CSE5519 Advances in Computer Vision (Topic F: 2023: Representation Learning)

Self-supervised learning from images with a joint-embedding predictive architectureLinks to an external site.

Novelty in Joint-Embedding Predictive Architecture

Sample target blocks with sufficiently large scale
Use a sufficiently informative (sparsely distributed) context blocks to predict the target block

Combining vision transformer

representation learning in biological systems is the adaptation of an internal model to predict the sensory input responses.

I-JEPA model predicts the missing information in the abstract latent space.

Use multiple ViT to predict the different sections of target block. Similar to Masked autoencoders.
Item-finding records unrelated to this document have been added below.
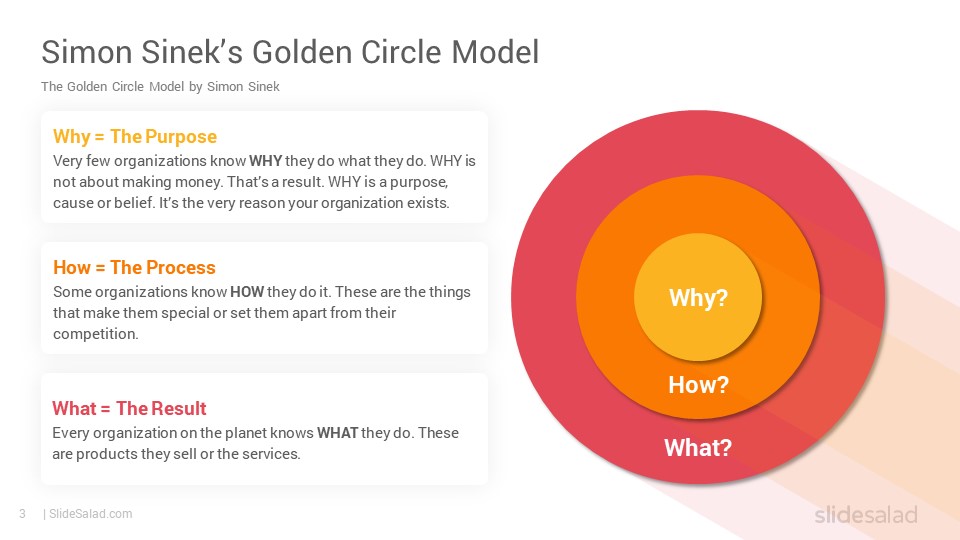Select the How? label in orange ring
The image size is (960, 540).
click(x=698, y=385)
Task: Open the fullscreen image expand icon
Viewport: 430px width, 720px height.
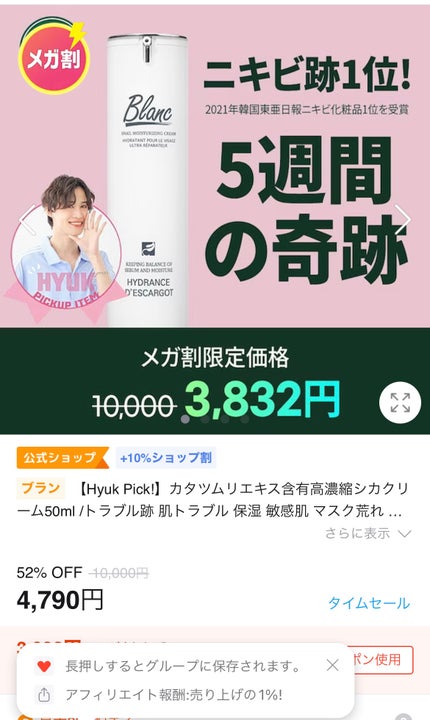Action: click(x=400, y=403)

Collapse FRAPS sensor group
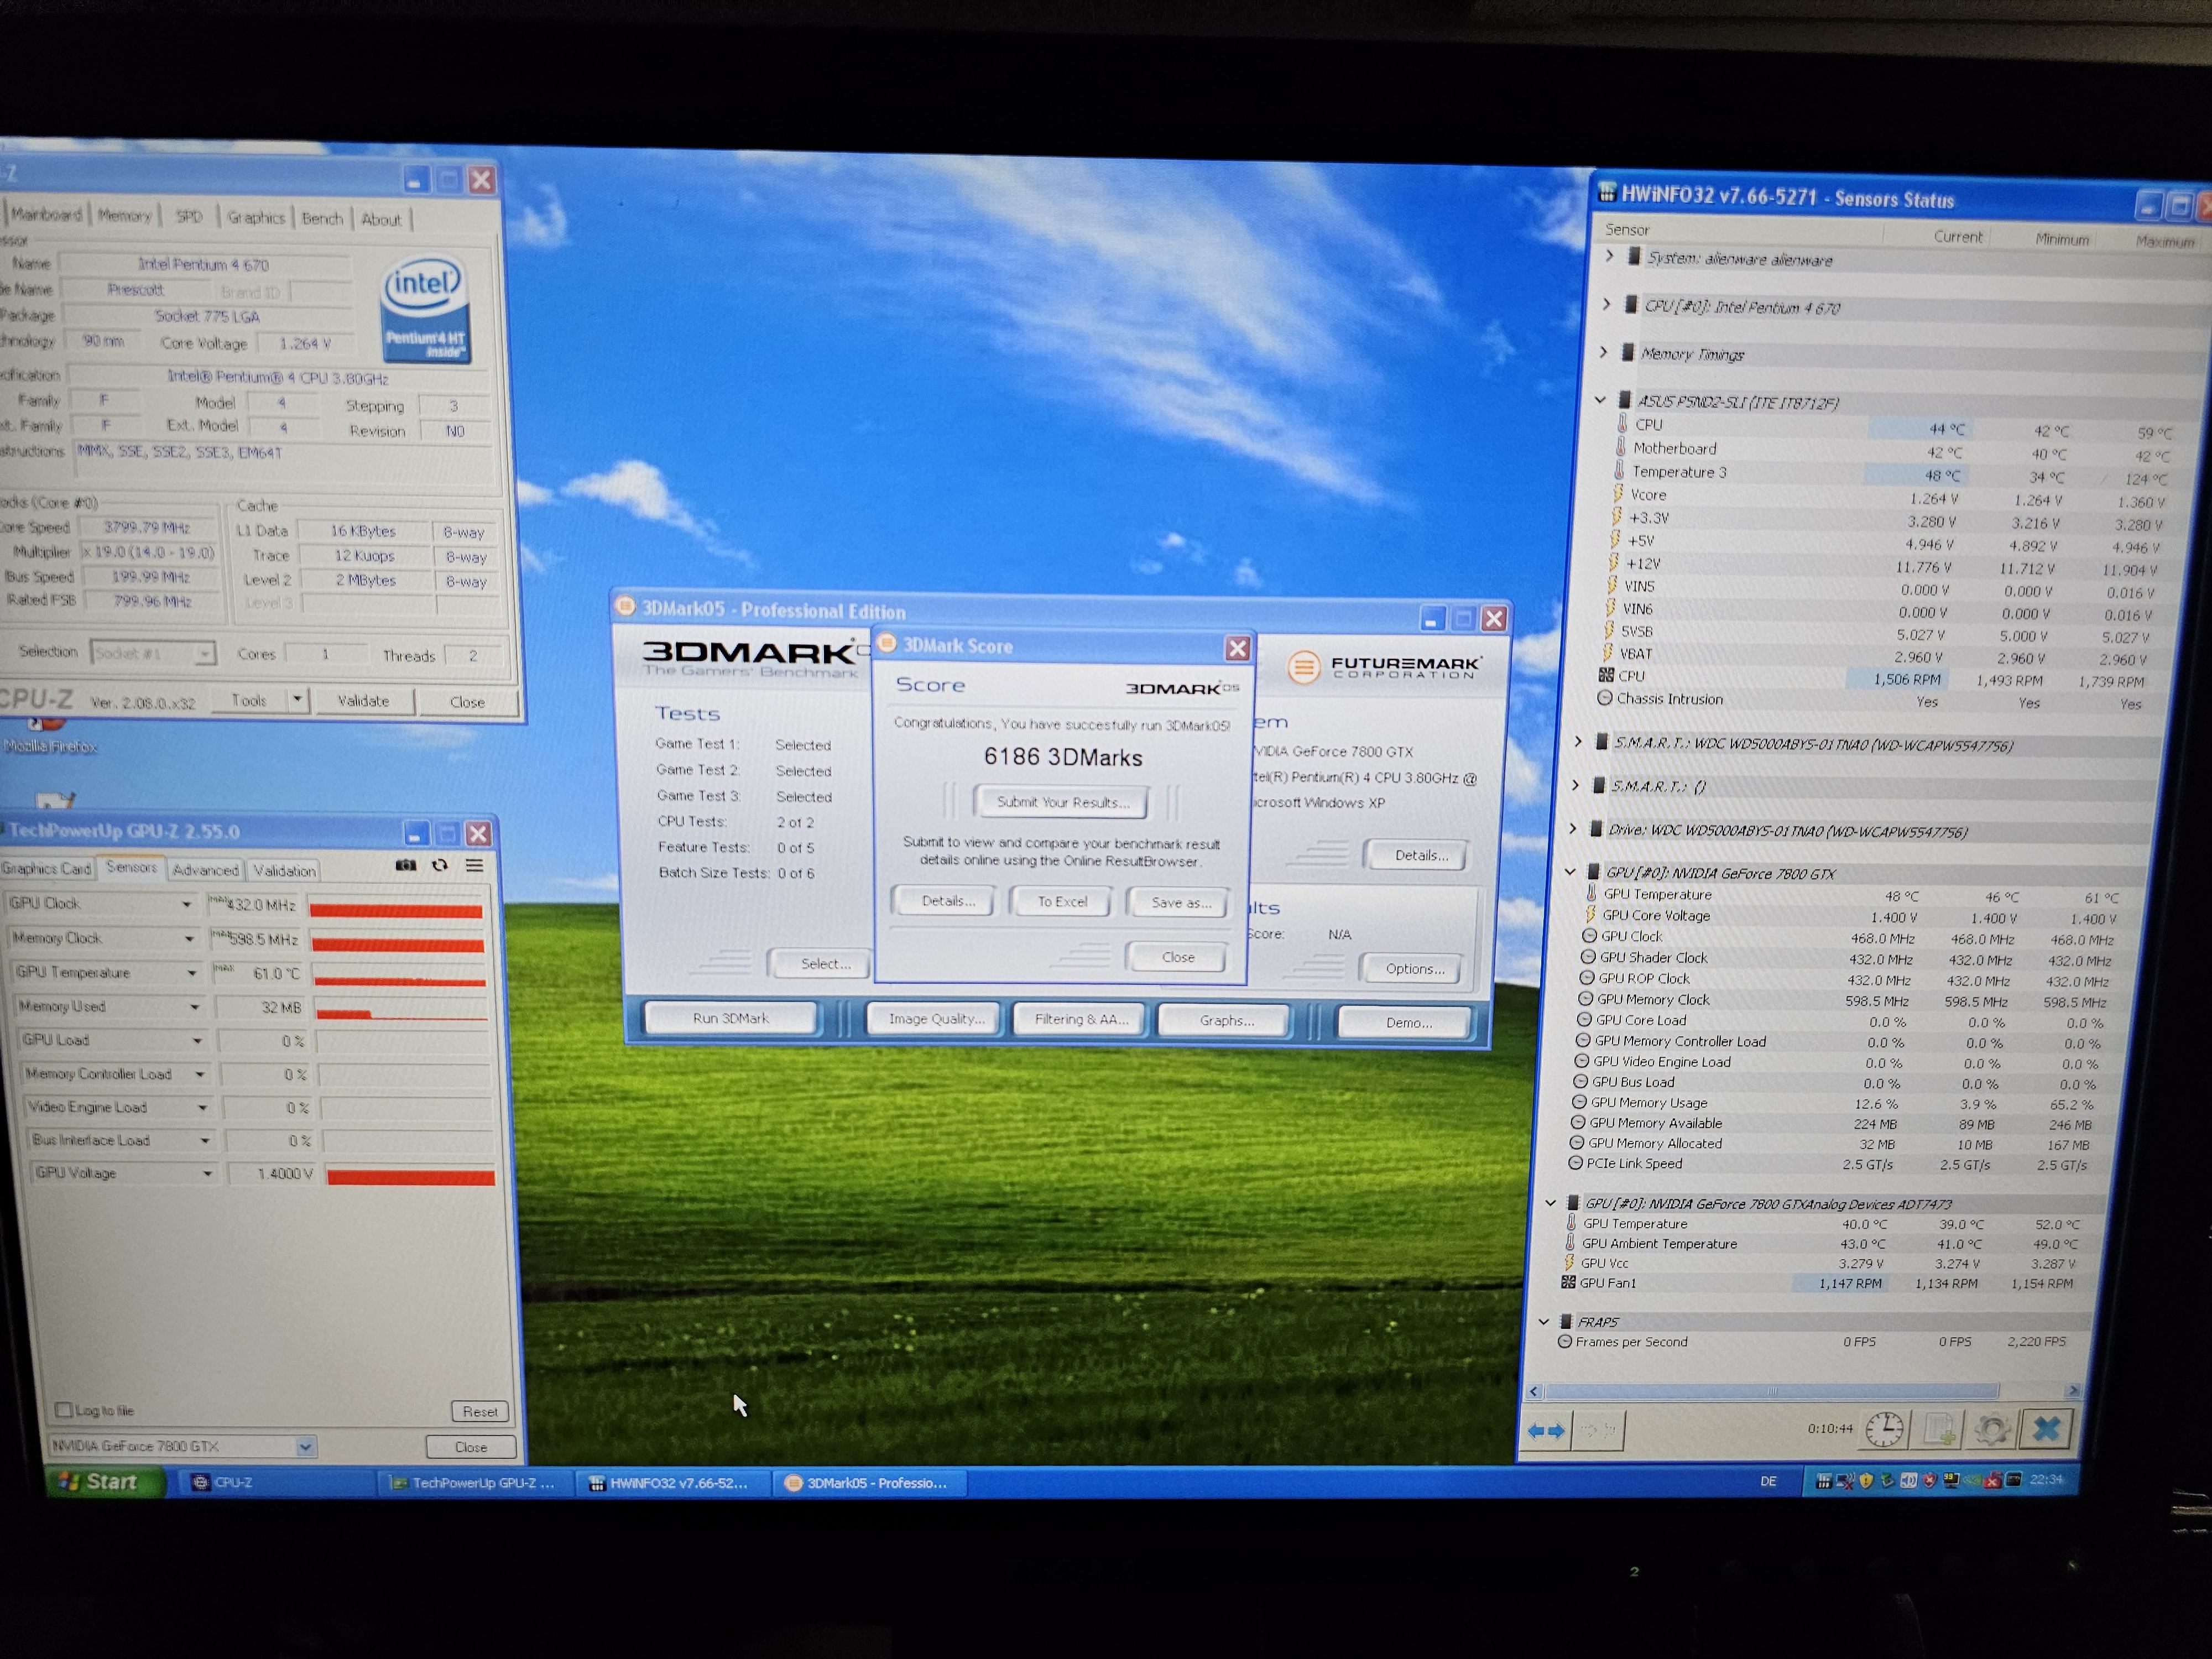tap(1544, 1321)
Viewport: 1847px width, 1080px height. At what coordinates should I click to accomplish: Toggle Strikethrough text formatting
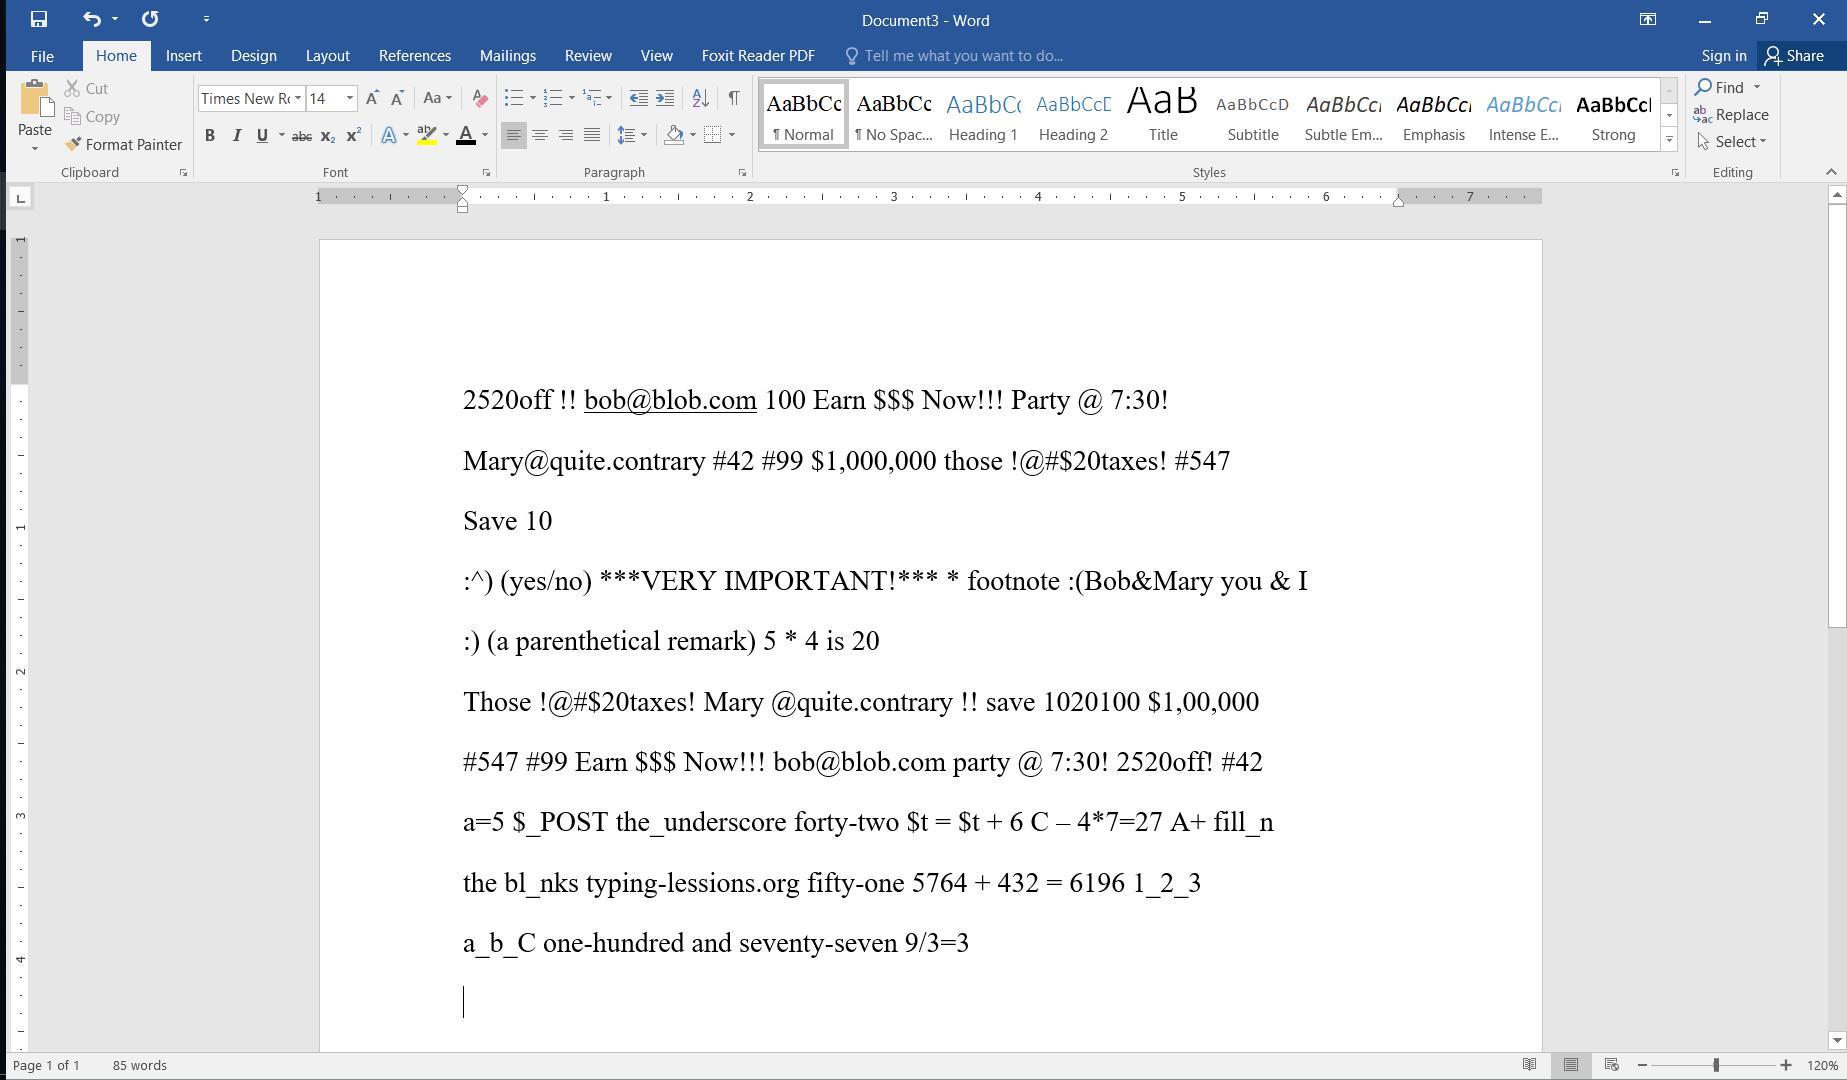coord(301,135)
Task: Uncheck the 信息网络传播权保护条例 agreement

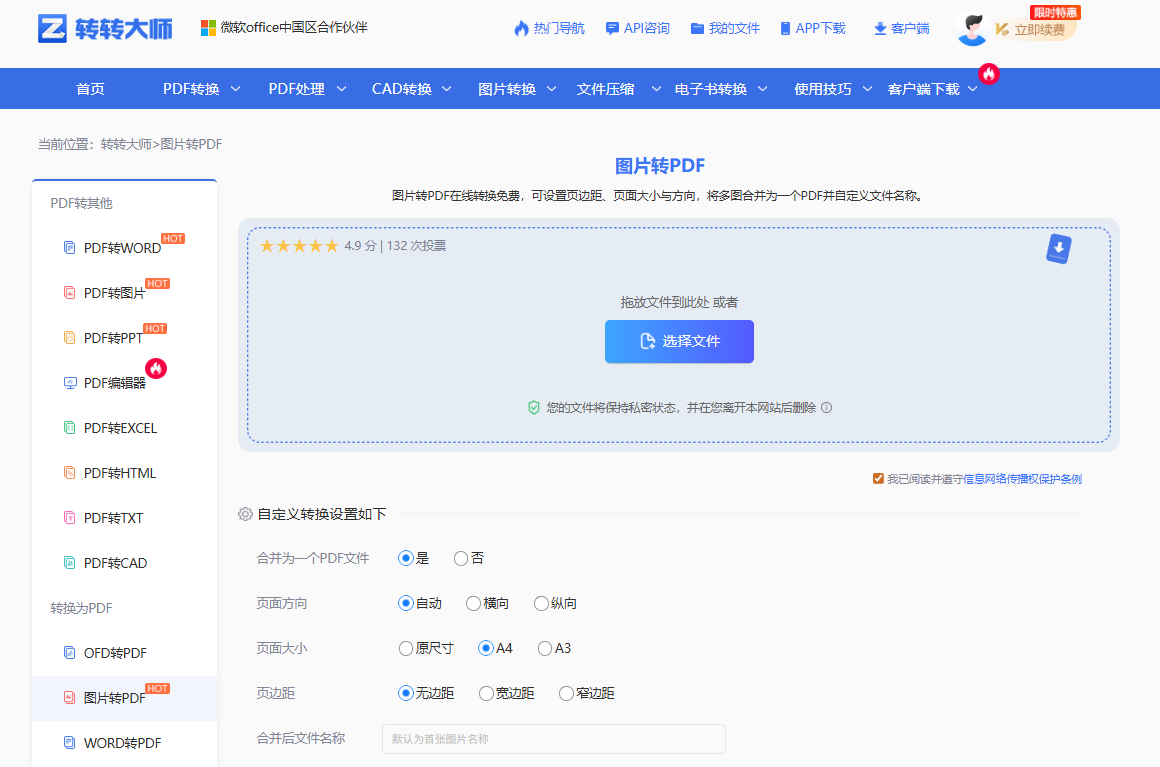Action: pos(876,478)
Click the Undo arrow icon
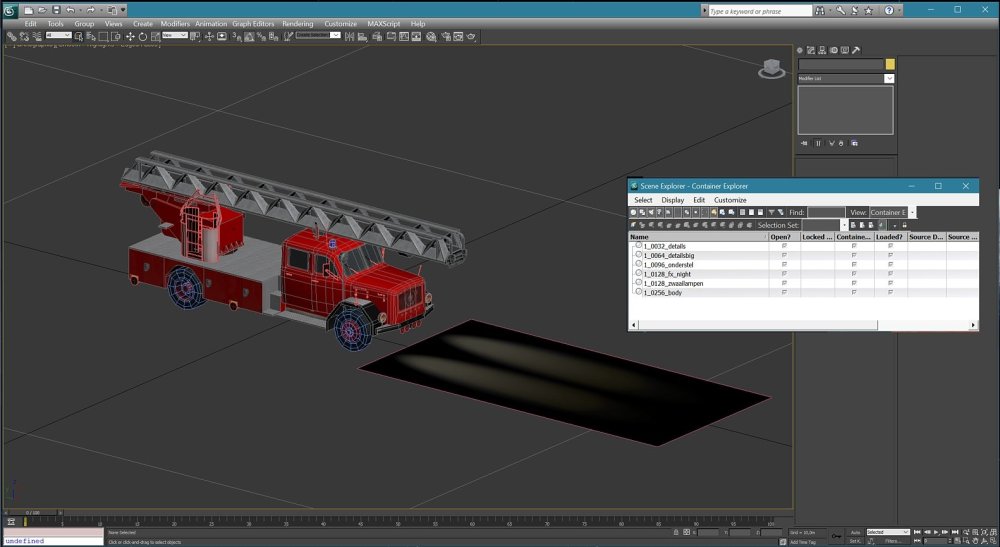This screenshot has height=547, width=1000. click(x=70, y=10)
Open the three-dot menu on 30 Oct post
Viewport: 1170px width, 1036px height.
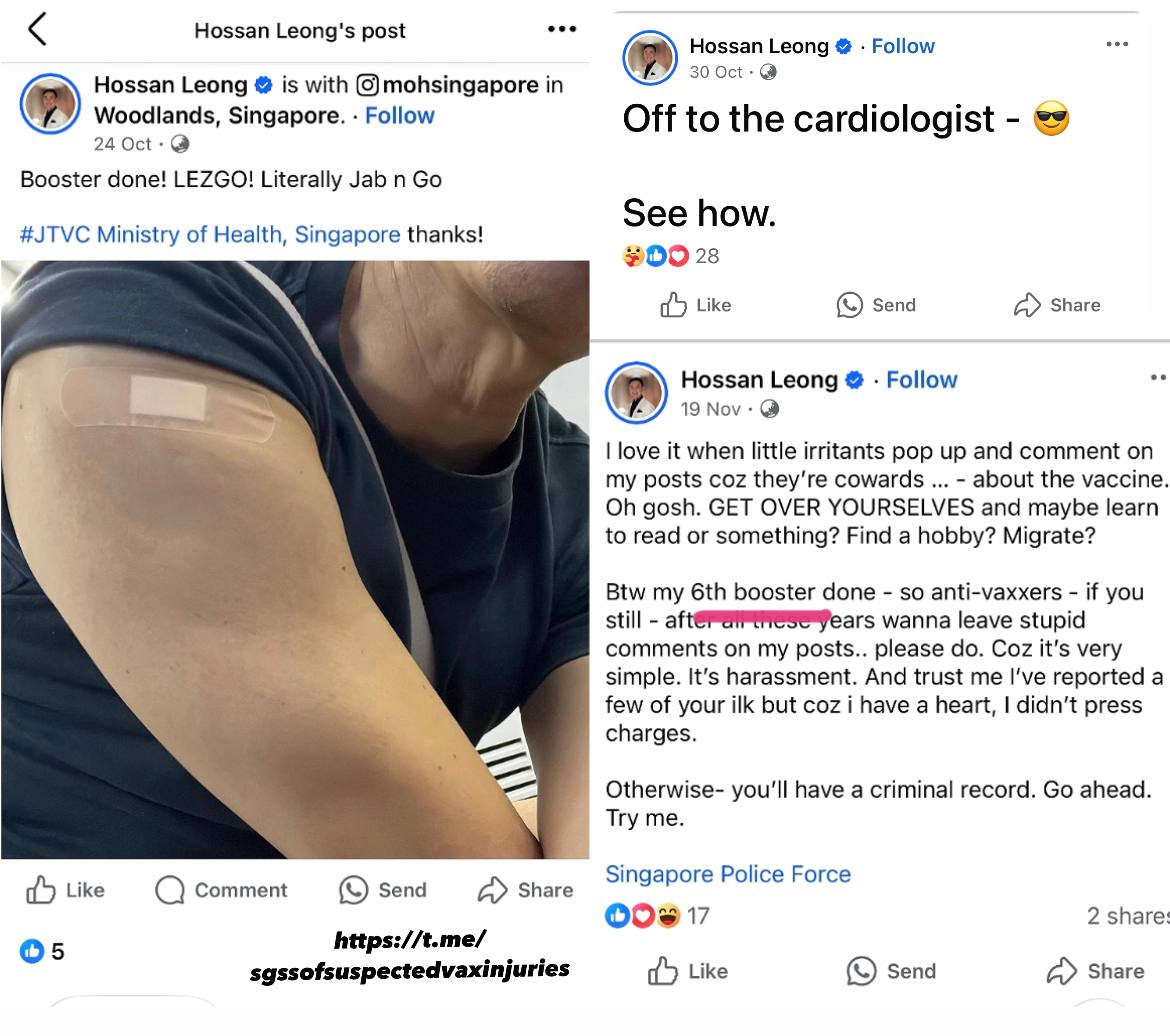tap(1117, 44)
However, the prediction is made to the abstract representation of the target block, then decoded by a target decoder.

(Recall in MAE, the prediction is made to the pixel space of the target block.)

Tip

This paper presents a simple and effective self-supervised learning method for image representation learning. The key seems to be the multi block masking learning from the abstract representation of the target block given the representation of the context blocks.

In the ablation study, the author found that the multi-block masking is more effective than the single-block masking or random masking strategies. I wonder if we increase the number of multiple blocks to predict the target block, will the performance continue to improve? Is the performance improvement mainly contributed by the fine-grained prediction of the target block originated from learning the representation of the target block from the context blocks or just larger context size for each ViT prediction? How the consistency of multi-block prediction is guaranteed? I don’t know if I missed it but if we increase the consistency for intersection of the multiple blocks to predict the target block, will the performance continue to improve?